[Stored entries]
┄┄┄┄┄┄┄┄┄┄
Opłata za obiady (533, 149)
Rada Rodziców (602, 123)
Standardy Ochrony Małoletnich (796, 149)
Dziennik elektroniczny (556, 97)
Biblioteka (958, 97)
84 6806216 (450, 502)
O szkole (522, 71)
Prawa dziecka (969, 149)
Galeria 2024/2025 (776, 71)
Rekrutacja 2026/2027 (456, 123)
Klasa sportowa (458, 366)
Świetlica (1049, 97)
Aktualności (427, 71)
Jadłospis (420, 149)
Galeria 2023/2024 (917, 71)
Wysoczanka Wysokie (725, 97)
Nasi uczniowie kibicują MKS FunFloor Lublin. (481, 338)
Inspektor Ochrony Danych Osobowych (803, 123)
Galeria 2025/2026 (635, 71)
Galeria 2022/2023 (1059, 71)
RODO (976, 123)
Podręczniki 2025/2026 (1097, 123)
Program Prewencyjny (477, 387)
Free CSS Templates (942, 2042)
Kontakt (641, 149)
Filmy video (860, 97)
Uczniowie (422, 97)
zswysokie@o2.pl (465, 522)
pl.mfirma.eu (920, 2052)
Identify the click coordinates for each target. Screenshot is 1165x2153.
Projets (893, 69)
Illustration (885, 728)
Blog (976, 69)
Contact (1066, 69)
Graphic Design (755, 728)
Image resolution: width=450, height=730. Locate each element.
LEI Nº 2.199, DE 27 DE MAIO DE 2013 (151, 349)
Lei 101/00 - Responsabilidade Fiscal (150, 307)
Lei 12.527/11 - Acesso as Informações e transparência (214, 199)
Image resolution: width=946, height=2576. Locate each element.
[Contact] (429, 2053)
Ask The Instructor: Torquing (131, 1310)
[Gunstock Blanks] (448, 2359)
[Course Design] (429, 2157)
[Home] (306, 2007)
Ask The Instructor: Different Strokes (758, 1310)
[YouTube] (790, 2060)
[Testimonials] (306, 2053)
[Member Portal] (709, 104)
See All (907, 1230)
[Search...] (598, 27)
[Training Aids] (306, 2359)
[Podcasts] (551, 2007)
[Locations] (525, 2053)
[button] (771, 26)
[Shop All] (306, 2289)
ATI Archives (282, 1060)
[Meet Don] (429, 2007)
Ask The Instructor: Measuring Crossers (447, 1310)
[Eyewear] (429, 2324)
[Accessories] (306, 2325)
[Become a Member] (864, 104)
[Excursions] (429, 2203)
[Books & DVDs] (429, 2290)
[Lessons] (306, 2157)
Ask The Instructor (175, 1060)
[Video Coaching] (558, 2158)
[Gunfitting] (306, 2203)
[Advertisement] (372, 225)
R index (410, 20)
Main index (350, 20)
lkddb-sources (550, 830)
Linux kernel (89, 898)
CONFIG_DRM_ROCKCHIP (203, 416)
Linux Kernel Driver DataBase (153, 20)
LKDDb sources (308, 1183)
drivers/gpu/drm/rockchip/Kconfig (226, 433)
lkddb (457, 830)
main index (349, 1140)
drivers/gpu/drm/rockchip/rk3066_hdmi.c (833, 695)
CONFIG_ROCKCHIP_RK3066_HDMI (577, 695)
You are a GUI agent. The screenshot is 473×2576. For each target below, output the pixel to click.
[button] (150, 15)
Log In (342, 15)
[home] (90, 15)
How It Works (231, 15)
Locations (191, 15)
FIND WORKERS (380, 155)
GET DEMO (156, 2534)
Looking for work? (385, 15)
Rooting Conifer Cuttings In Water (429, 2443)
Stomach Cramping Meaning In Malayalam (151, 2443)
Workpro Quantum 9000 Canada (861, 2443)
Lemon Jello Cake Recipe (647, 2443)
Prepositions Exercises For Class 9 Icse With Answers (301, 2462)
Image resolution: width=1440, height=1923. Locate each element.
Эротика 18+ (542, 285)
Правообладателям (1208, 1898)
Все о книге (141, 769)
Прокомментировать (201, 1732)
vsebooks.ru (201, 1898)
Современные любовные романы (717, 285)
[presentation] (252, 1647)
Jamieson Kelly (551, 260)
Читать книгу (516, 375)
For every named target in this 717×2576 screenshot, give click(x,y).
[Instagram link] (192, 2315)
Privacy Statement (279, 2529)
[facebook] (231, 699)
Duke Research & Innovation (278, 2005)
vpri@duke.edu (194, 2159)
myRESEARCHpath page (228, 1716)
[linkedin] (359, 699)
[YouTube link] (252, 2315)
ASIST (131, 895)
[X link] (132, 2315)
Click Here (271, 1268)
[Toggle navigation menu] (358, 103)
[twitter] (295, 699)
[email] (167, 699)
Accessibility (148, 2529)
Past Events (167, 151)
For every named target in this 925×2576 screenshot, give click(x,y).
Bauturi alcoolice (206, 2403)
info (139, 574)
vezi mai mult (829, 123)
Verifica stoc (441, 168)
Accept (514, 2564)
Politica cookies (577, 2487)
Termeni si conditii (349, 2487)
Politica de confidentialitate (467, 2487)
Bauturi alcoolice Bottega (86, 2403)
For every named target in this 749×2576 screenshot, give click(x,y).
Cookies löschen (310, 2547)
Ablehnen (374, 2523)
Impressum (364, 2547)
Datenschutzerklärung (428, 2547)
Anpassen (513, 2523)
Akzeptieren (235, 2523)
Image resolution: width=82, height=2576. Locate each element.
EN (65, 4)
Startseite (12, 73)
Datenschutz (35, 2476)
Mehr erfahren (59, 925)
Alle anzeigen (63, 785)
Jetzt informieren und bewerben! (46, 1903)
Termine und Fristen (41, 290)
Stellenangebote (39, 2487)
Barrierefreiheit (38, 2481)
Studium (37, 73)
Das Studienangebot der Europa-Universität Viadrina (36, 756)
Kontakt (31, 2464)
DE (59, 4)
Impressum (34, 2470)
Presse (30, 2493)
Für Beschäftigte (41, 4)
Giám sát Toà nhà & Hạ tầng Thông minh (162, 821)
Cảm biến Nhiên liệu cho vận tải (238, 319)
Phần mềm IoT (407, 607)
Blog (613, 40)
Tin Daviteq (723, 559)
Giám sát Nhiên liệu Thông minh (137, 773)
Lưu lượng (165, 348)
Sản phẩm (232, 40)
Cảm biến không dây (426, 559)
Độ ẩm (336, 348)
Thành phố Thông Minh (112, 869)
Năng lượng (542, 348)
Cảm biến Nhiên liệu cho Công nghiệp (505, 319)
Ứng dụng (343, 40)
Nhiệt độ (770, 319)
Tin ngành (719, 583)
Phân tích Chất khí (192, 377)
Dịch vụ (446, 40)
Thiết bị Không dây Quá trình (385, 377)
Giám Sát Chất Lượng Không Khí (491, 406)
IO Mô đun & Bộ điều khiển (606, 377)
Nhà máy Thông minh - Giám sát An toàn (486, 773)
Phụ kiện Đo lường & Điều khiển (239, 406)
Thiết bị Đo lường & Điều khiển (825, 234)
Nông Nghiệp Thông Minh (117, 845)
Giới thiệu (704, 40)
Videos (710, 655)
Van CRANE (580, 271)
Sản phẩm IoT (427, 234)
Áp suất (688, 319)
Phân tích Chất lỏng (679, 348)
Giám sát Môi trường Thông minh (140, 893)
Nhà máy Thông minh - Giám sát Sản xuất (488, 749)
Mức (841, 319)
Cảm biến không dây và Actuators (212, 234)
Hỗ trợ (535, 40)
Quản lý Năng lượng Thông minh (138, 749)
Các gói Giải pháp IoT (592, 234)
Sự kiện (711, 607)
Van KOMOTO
┄┄┄┄┄┄┄┄┄┄
# YOUR OBJECTIVE
Please rewrite the rows starting at the one containing "Nasi uczniowie kibicują" and ending at the one containing "R index (410, 20)", changing "Galeria" to "Gallery" and leaving everything else as it is.

# FULL SOLUTION
Nasi uczniowie kibicują MKS FunFloor Lublin. (481, 338)
Inspektor Ochrony Danych Osobowych (803, 123)
Gallery 2025/2026 (635, 71)
Gallery 2022/2023 (1059, 71)
RODO (976, 123)
Podręczniki 2025/2026 (1097, 123)
Program Prewencyjny (477, 387)
Free CSS Templates (942, 2042)
Kontakt (641, 149)
Filmy video (860, 97)
Uczniowie (422, 97)
zswysokie@o2.pl (465, 522)
pl.mfirma.eu (920, 2052)
Identify the click coordinates for each target. Screenshot is 1165x2153.
Projets (893, 69)
Illustration (885, 728)
Blog (976, 69)
Contact (1066, 69)
Graphic Design (755, 728)
Image resolution: width=450, height=730. Locate each element.
LEI Nº 2.199, DE 27 DE MAIO DE 2013 (151, 349)
Lei 101/00 - Responsabilidade Fiscal (150, 307)
Lei 12.527/11 - Acesso as Informações e transparência (214, 199)
Image resolution: width=946, height=2576. Locate each element.
[Contact] (429, 2053)
Ask The Instructor: Torquing (131, 1310)
[Gunstock Blanks] (448, 2359)
[Course Design] (429, 2157)
[Home] (306, 2007)
Ask The Instructor: Different Strokes (758, 1310)
[YouTube] (790, 2060)
[Testimonials] (306, 2053)
[Member Portal] (709, 104)
See All (907, 1230)
[Search...] (598, 27)
[Training Aids] (306, 2359)
[Podcasts] (551, 2007)
[Locations] (525, 2053)
[button] (771, 26)
[Shop All] (306, 2289)
ATI Archives (282, 1060)
[Meet Don] (429, 2007)
Ask The Instructor: Measuring Crossers (447, 1310)
[Eyewear] (429, 2324)
[Accessories] (306, 2325)
[Become a Member] (864, 104)
[Excursions] (429, 2203)
[Books & DVDs] (429, 2290)
[Lessons] (306, 2157)
Ask The Instructor (175, 1060)
[Video Coaching] (558, 2158)
[Gunfitting] (306, 2203)
[Advertisement] (372, 225)
R index (410, 20)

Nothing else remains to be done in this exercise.